I wanted to be Reggie so badly. She was so cool. She had purple hair, wore baggy camouflage pants, and she was just as good as the boys at extreme sports.
We had a lot in common, her and me. I didn’t have purple hair or camouflage pants, but I did wear practical clothing (read: baggy and old), I was just as good skateboarding, rollerblading, and bmx-ing as the boys, and I was catching up in snowboarding.
Feel free to think I was good on any objective level. But honestly, I only had one boy to compare myself to—my cousin—and we were equal in most sports, except he was better at snowboarding.

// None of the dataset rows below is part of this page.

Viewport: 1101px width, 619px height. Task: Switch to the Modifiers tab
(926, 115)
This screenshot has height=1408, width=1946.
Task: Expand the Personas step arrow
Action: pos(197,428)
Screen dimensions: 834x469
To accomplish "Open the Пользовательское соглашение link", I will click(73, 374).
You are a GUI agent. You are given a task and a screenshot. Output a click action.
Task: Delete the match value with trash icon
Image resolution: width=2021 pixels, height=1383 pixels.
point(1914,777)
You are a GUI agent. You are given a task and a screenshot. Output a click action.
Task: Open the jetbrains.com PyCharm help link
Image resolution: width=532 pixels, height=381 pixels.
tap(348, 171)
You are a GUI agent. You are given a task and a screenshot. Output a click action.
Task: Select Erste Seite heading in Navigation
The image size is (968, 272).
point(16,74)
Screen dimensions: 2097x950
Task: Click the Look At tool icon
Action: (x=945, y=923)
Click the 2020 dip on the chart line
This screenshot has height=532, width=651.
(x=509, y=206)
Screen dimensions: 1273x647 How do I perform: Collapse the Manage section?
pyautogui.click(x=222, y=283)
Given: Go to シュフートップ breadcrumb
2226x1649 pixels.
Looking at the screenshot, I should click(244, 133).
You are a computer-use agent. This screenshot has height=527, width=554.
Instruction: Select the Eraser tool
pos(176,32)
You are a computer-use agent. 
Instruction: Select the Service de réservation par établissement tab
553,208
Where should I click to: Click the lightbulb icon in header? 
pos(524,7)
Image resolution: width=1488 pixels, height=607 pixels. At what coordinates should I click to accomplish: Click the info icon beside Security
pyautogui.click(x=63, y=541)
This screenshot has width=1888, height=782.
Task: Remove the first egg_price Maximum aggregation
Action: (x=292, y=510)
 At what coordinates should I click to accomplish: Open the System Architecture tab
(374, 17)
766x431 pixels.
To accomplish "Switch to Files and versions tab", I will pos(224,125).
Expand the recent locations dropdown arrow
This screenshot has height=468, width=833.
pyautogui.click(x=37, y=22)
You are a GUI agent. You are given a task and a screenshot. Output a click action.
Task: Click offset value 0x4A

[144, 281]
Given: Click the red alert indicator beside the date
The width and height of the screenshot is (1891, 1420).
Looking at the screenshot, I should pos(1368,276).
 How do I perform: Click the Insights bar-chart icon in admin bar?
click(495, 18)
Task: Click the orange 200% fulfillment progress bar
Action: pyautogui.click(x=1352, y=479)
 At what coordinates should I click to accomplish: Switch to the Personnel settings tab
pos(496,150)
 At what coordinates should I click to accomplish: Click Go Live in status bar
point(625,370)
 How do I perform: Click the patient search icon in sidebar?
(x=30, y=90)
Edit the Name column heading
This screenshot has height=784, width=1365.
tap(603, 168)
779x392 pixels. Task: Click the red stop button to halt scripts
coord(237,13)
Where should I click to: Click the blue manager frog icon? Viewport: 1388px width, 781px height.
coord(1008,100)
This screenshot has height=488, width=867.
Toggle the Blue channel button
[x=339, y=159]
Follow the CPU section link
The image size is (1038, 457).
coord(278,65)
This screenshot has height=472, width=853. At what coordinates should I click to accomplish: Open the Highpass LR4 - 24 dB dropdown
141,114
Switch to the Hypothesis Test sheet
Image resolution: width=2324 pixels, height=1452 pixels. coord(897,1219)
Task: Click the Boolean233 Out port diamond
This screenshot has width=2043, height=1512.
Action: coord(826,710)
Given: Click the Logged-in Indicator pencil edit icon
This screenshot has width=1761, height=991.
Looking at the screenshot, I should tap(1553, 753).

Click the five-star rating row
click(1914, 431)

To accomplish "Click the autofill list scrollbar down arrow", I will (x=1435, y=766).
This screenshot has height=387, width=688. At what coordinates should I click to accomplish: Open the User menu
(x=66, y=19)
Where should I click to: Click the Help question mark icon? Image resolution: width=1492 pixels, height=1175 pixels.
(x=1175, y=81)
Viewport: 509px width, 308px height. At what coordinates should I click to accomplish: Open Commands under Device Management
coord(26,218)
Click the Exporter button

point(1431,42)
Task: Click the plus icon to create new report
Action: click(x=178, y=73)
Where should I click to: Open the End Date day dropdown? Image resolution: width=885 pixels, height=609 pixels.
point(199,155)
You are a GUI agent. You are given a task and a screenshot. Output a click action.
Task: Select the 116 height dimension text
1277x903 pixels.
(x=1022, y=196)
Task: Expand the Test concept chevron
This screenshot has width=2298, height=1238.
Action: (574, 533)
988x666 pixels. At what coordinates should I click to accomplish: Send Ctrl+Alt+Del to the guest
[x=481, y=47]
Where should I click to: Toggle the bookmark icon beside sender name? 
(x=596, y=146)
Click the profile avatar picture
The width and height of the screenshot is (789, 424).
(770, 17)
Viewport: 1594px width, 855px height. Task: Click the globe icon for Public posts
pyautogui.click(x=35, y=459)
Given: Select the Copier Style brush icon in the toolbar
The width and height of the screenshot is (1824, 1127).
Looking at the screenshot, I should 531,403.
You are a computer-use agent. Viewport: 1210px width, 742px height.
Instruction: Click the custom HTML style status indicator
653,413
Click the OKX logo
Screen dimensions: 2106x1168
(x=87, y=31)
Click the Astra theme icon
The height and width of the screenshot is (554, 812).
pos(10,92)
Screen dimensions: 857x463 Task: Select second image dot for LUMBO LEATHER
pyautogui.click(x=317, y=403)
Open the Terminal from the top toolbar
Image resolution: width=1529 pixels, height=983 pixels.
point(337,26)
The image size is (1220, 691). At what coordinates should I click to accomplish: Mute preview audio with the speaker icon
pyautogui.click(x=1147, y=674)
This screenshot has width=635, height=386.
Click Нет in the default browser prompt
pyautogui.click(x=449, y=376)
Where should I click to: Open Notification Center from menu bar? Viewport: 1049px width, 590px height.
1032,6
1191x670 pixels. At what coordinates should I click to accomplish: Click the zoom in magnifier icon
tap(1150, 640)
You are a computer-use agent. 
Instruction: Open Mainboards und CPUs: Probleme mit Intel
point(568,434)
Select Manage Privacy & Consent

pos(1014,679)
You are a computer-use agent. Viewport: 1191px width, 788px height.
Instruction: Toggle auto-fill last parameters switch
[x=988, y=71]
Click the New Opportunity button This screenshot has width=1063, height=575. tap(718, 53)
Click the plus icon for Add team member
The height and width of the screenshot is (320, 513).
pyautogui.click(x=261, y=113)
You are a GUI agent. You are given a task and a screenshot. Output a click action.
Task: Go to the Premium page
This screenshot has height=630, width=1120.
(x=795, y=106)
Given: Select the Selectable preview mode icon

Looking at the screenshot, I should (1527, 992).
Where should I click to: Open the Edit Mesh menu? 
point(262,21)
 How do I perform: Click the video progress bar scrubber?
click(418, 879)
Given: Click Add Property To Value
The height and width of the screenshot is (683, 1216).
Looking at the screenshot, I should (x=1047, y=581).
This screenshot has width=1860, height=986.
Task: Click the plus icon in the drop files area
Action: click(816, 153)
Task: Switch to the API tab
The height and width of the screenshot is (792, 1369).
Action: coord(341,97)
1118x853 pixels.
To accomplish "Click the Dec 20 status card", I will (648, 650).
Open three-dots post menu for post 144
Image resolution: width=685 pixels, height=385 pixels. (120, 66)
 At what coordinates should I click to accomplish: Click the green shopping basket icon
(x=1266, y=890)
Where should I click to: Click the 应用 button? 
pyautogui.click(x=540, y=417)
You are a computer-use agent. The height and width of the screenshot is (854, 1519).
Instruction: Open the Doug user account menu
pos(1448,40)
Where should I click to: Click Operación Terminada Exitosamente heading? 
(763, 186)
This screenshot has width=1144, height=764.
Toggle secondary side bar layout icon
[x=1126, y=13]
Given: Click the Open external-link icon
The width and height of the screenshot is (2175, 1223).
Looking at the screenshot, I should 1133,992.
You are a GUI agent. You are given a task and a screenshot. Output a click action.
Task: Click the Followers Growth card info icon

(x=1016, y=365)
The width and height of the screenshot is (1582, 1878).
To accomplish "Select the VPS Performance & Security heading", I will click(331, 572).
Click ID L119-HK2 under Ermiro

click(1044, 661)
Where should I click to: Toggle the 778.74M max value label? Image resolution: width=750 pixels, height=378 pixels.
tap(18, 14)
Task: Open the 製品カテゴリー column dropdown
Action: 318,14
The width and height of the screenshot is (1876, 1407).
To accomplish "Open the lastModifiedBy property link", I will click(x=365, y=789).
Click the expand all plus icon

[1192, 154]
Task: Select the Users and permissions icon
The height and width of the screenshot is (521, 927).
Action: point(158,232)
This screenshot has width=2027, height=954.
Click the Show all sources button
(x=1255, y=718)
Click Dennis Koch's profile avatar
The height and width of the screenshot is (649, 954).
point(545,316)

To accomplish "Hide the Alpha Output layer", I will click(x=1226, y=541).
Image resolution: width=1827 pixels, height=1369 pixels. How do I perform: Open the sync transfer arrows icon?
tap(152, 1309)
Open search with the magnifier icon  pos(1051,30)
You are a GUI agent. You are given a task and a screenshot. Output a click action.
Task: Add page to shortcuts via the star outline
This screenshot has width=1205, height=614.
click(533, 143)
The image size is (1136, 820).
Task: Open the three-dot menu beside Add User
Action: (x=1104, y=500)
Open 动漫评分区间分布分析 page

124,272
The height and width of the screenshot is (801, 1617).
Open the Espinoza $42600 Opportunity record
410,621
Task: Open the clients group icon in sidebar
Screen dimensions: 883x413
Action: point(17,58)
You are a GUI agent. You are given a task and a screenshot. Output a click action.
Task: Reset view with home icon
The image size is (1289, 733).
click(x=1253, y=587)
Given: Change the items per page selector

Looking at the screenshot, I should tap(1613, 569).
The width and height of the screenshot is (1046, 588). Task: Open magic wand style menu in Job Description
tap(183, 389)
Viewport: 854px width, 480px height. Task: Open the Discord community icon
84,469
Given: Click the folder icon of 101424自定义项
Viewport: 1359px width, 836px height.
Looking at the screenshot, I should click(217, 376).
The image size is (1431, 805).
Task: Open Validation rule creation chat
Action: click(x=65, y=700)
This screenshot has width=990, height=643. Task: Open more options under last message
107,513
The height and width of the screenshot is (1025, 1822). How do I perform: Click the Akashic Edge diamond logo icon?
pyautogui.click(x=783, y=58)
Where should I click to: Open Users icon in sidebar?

My cousin, my two sisters, and I made our own ragtag version of the Rocket Power gang. We lived in the country, so we couldn’t exactly go to a skate park, but our grandparents had a big concrete slab and a two-story barn, and those worked well enough for us. During the summer or whenever it wasn’t too wet outside, we brought our rollerblades, skateboards and bikes to the concrete slab before lunch. Then we would set up ramps with the scrap wood in the tractor shed; We became ramp connoisseurs; we knew which wood was strong enough to launch off of and how to smooth out the entry side of boards that were too thick to skate over. We made them so strong that they could even withstand the little Yamaha dirt bike that was part of our extreme sports repertoire. Some of those ramps stayed standing for weeks, in utter disregard for any use our grandpa might have had for the concrete slab.
We never went to actual skate parks. The only official sports areas I ever went to was Mt. Hood Meadows for snowboarding with my cousin. I didn’t like the idea of rules constraining how I skated: helmets and strangers. Half the appeal of skating was the freedom of being intense and unsupervised, wheels sparking with power and speed.
Sweaty, smelling of gasoline, grease and dust, hungry and thirsty, sore lungs from pushing my body to the brink: those sensations spell nostalgia and my body remembers them every time the weather gets warm.
I’m an adult now. I have a college degree. I like to sit inside with coffee and a book. But in my heart, I will always be Reggie. And just when I begin to think I’ve outgrown her, the nostalgia wind blows and I am eleven again, I want to take my skateboard out of my closet; I want to feel the sweat down my back and I want the wind to dry me off. And I end up taking out my skateboard, rollerblades and bicycle, every summer.